Fakat uzmanlar, tıptaki gelişmelerle birlikte bu ilaçlar sayesinde artık pek çok kanser türünde kemoterapiye ya da diğer cerrahi yöntemlere gerek kalmaksızın akıllı ilaçlarla çok iyi sonuçlar alınabildiğini söylüyor.
SGK’nın ücretini karşılamadığı kanser ilaçları arasında hastalık ve kemoterapinin zayıf düşürdüğü kanser hastasının bağışıklığını güçlendirerek hastanın yaşam süresini ve kalitesini artıran ilaçlar da bulunuyor.
Kanser hastalarının SGK ile mücadelesi ise bu ilaçlarının temininde başlıyor.
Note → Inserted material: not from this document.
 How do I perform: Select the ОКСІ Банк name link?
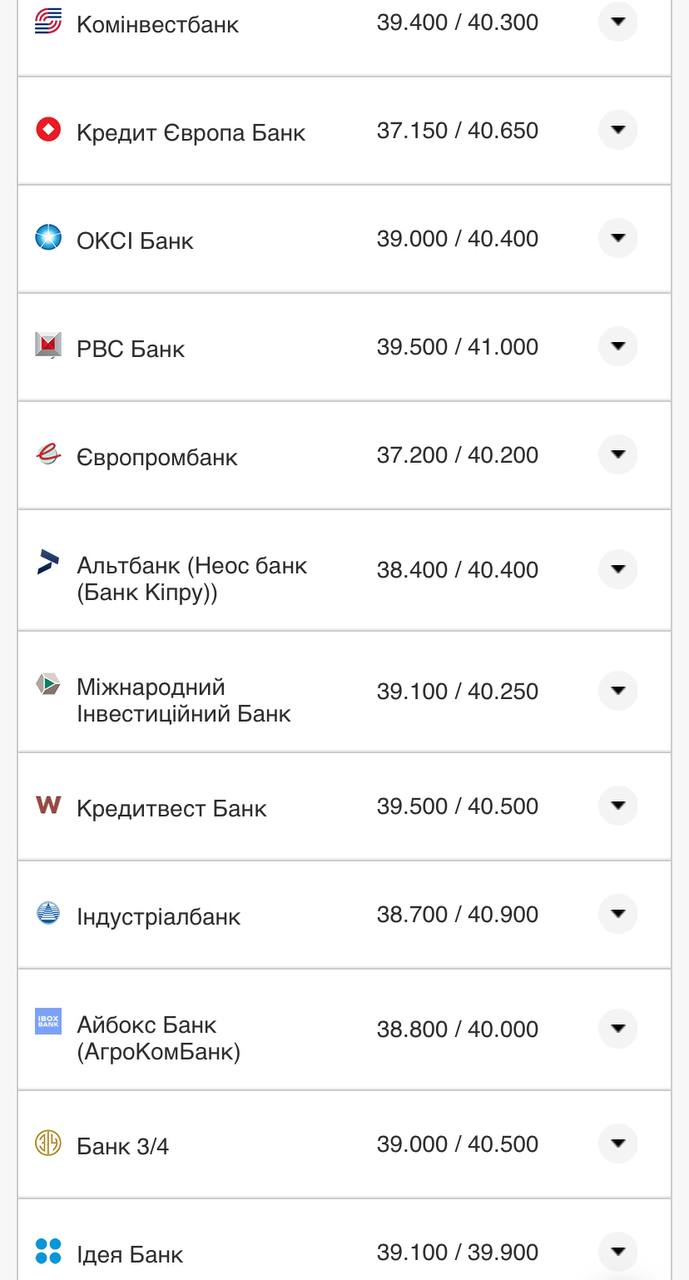136,238
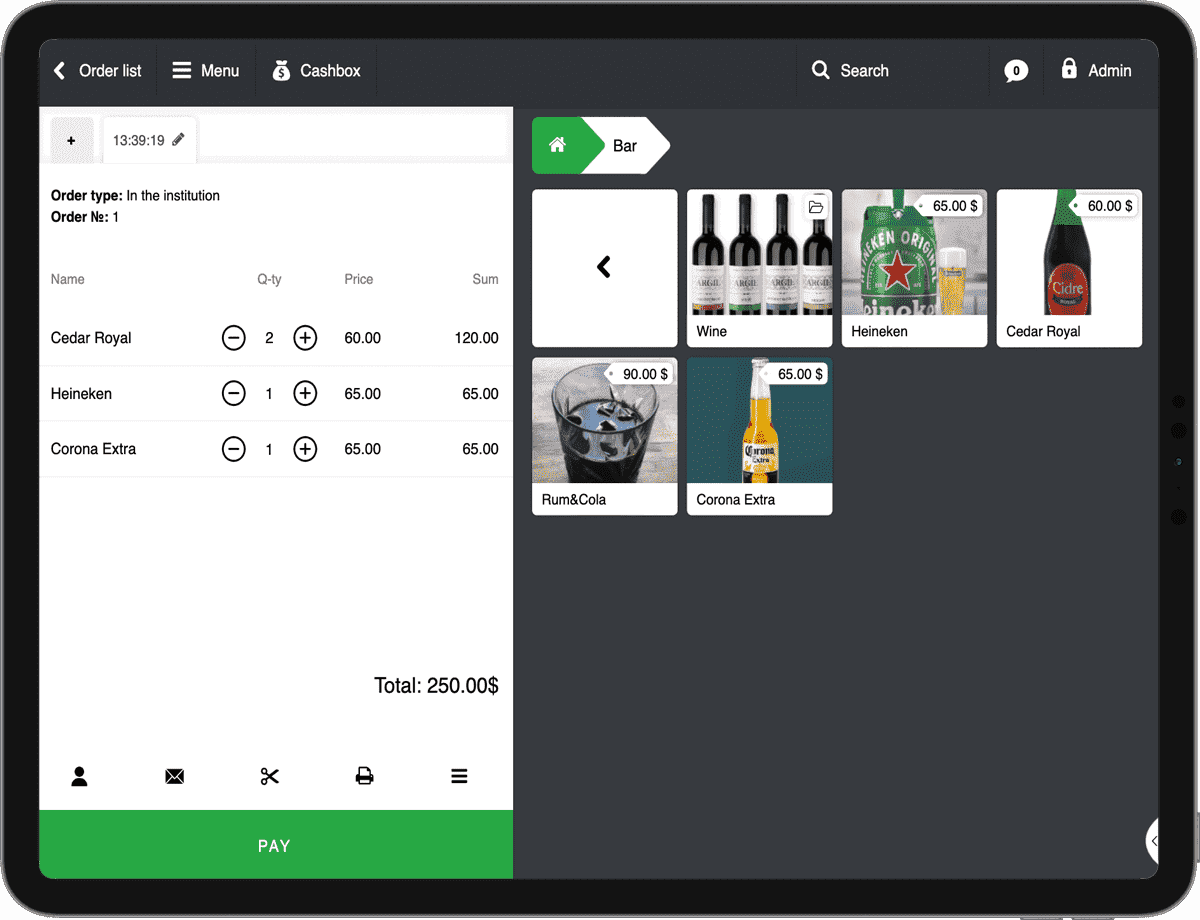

Çoğunluğu ithal olan bu ilaçlar, yaşanan kur krizi ve ilaç fiyatlandırma politikası sebebiyle oldukça yüksek ücretlere satılıyor.
Bu pahalı ilaçları alamayan bazı hastalar için artık ‘beklemekten’ başka çare kalmadığını söyleyen Polat, “Kemoterapinin işe yaramadığı durumlarda hasta, o ilaca ulaşamadığı için belki de son ihtimalini deneyememiş oluyor” diyor.
Polat, sadece bu ilaçları kullanarak iyileşmenin mümkün olduğu durumlarda bile ilacı alamayan hastaların kemoterapi ya da cerrahi tedaviyi tercih etmek zorunda kaldığını söylüyor:
“Eskiden bu ilaçlar piyasada vardı ama hastalar ekonomik sebeplerle ilaca ulaşamıyordu. Şimdi ise parasıyla bile bu ilaçları piyasada bulabilmek sıkıntılı hale geldi.”
“Kur farkı ve ilaç fiyatlandırma politikasına bağlı olarak, eskiden parası olan için rahatça bulunabilen ilaçlar bile bu dönemde sıkıntılı. Parası olanlar ama ilacı bulamayanlar, illegal arayış içerisine giriyorlar.”
Polat, illegal yollardan ilaç temin eden hastaların sahte ve denetimsiz ilaçlarla kendilerine daha çok zarar verebildiğini belirtiyor.
Kanser hastalığında tedavinin ertelenemeyeceğini ve saatlerin dahi önemli olduğunu hatırlatan Ercanlı, ‘en pahalı ilaç, bulunamayan ilaçtır’ diyor:
“Kanserde ilaç yokluğu, hastanın hayatını kaybetmesine kadar giden bir süreci tetikleyebilir. İlacın yokluğu kabul edilebilir bir şey değil.”
Sağlık Bakanlığı, ilaç tedarikinde yaşanan sorunlara çözüm olarak her yılın şubat ayında yapılan ilaç zamlarının aralık ayına çekilmesine karar vermişti.
Aralık ayında tüm ilaçlara yüzde 36,77 zam geldi ve bu zammın piyasadaki ilaç tedarikini bir nebze rahatlatması bekleniyordu.
Sağlık Bakanı Fahrettin Koca, “İlaç bulunamaması probleminin çözümü için ilk adım sayın cumhurbaşkanımızın imzası ile atıldı. Şubat ayında yapılması gereken fiyat güncellemesi erkene çekildi. Diğer adımlar da yolda” demişti.